• _Source material_:
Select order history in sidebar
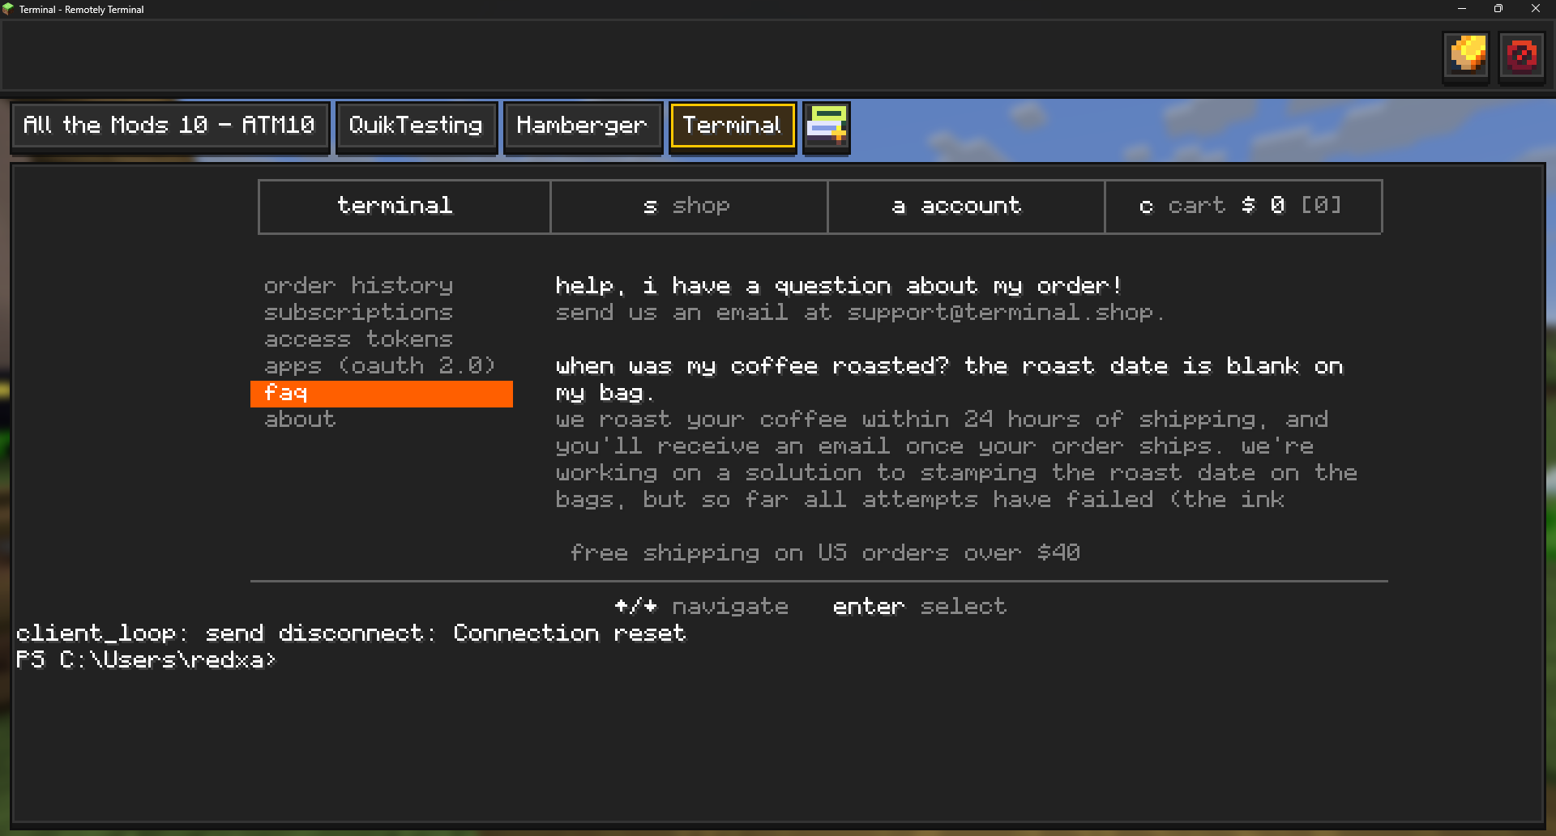The height and width of the screenshot is (836, 1556). 358,286
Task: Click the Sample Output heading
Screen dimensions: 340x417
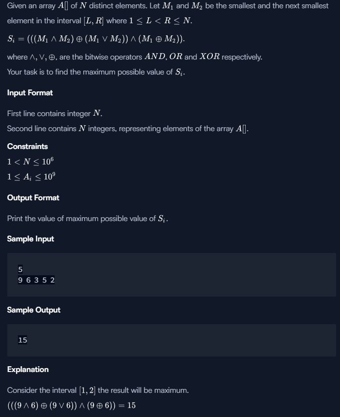Action: pos(33,310)
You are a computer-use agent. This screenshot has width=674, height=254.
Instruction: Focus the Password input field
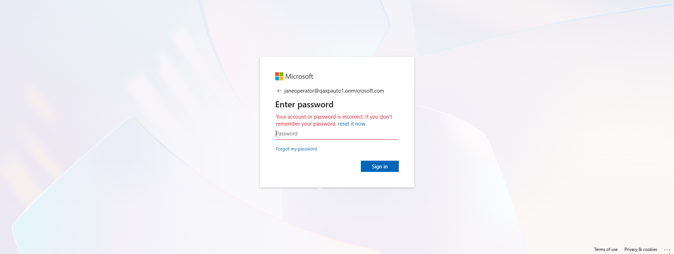(337, 134)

• _Problem statement_: Leave the pictures out and set down the rest of the listing above exactly.

• _Answer area_:
Select order history in sidebar
The height and width of the screenshot is (836, 1556). 358,286
Task: Click the Sample Output heading
Screen dimensions: 340x417
Action: pos(33,310)
You are a computer-use agent. This screenshot has width=674, height=254.
Instruction: Focus the Password input field
(337, 134)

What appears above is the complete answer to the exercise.